The Basingstoke Bison are an English Ice Hockey club from Basingstoke. They currently compete in the  NIHL National League and have previously been members of the Ice Hockey Superleague and its successor the Elite Ice Hockey League.

History 
Formed in 1988 as the Basingstoke Beavers, the club became the "Bison" in 1995. Their team logo is very similar to that used by the Buffalo Sabres from 1996–2006. Joining the Superleague in 1996, the Bison dropped out in 1998 and joined the British National League. In 2003 they joined the newly formed Elite Ice Hockey League.

Despite being one of the lower-budget teams in the EIHL, the Bison maintained their fan base and greatly enhanced local sponsorships and doubled their season ticket sales. This success is mainly testament to the hard work of Mark Bernard, who occupied the general manager and head coach role with the club during the 2004/05 and 2005/06 seasons. Bernard also stepped into the netminder's role part way through the latter season after Jayme Platt had left the team.

In May 2006, Bernard left the club to take up the assistant general manager's post with American Hockey League club, the Norfolk Admirals. Prior to his departure, Bernard secured the services of a number of the players that made up the 05/06 roster.

In June 2006, Planet Ice announced that the new player/coach of the club would be former club captain Doug Sheppard, with former Bison and London Racers defenceman Duncan Dalmao returning as player/assistant coach. Sheppard set about building his roster around the core that he had inherited from Bernard. The Bison embarked upon a successful year under Sheppard, securing their highest ever Elite League finish, and taking many points off the top sides in the League.

In April 2007, David Taylor, owner of the Bracknell Bees, purchased the Bison. He appointed Ryan Aldridge as the head coach of the team, signalling the end of Doug Shepherd's reign. Shepherd went on to join rivals Sheffield Steelers.

Following financial problems, which had resulted in the departure of a number of players (including starting netminder Stevie Lyle), Taylor relinquished ownership of the Bison and the team's new owner was announced as Tomas Enerston by Planet Ice on 8 November 2007. Less than a year later, following further financial difficulty, Planet Ice put together a rescue package to keep Bison on the ice until the end of the 2008/09 season.

On 25 March 2009, the Bison released a statement confirming that they would be joining the EPL for the 2009/10 season. Entry to the EPIHL was confirmed on 15 April 2009, and Steve Moria took over as head coach the following day.

After Moria's departure at the end of the 2011–2012 season, it was announced that Doug Sheppard would return as the Bison head coach for the 2012–2013 season. In March 2013, Sheppard signed another deal with the Basingstoke Bison to continue as head coach for the 2013–2014 season.

★ ★ ★ ★

TASKS TO CARRY OUT:
1. Print the part of the Basingstoke Bison text starting at "On 25 March" and ending at "the following day.".
2. According to the Basingstoke Bison text, in what year did the club become the "Bison"?
The records that follow were drawn from a separate source unrelated to this text.

★ ★ ★ ★

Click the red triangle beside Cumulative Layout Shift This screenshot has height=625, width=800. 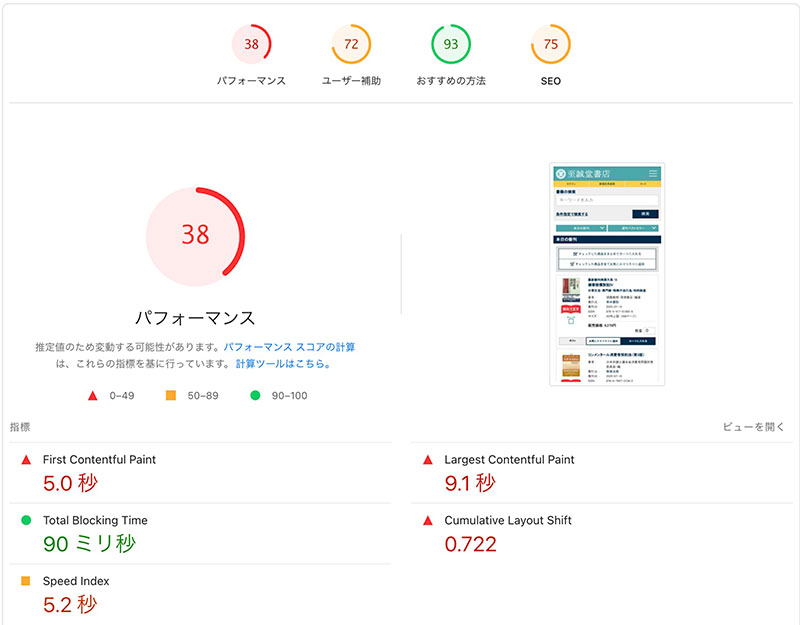[x=428, y=520]
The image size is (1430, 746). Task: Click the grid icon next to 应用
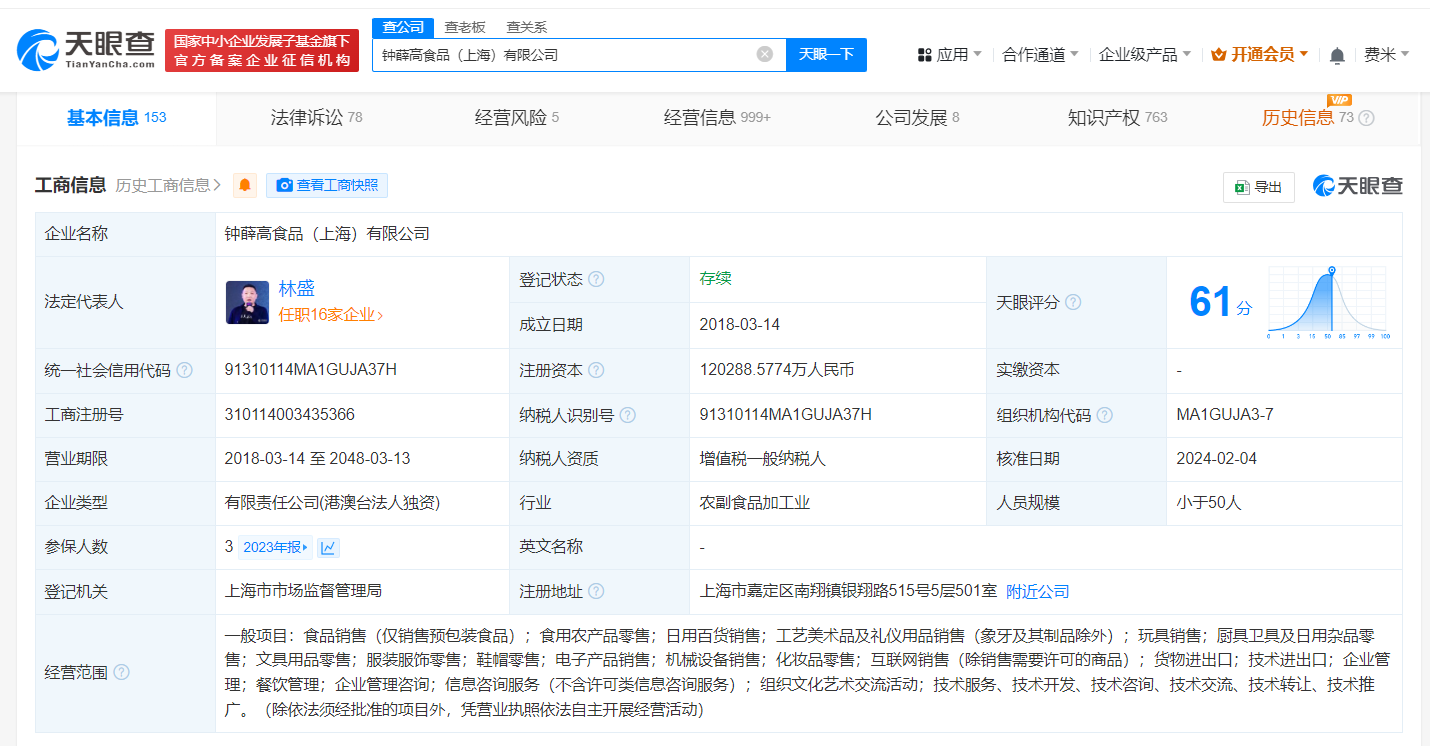923,53
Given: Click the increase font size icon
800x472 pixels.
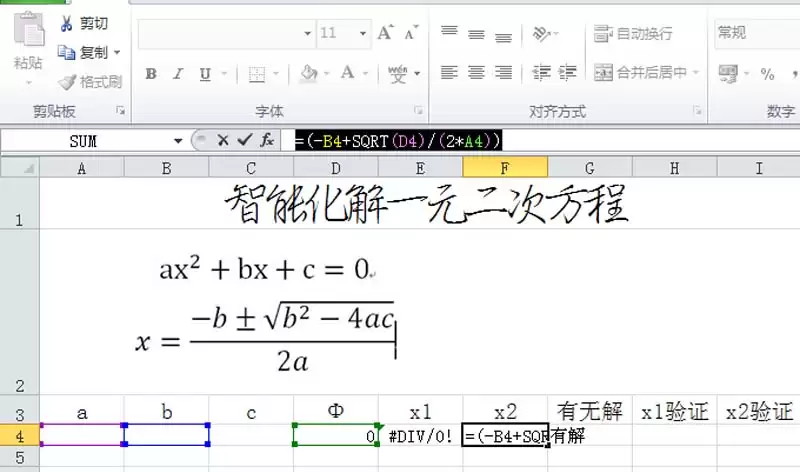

★ ★ ★ ★

SOLUTIONS TO THE PROBLEMS:
1.
On 25 March 2009, the Bison released a statement confirming that they would be joining the EPL for the 2009/10 season. Entry to the EPIHL was confirmed on 15 April 2009, and Steve Moria took over as head coach the following day.

2. 1995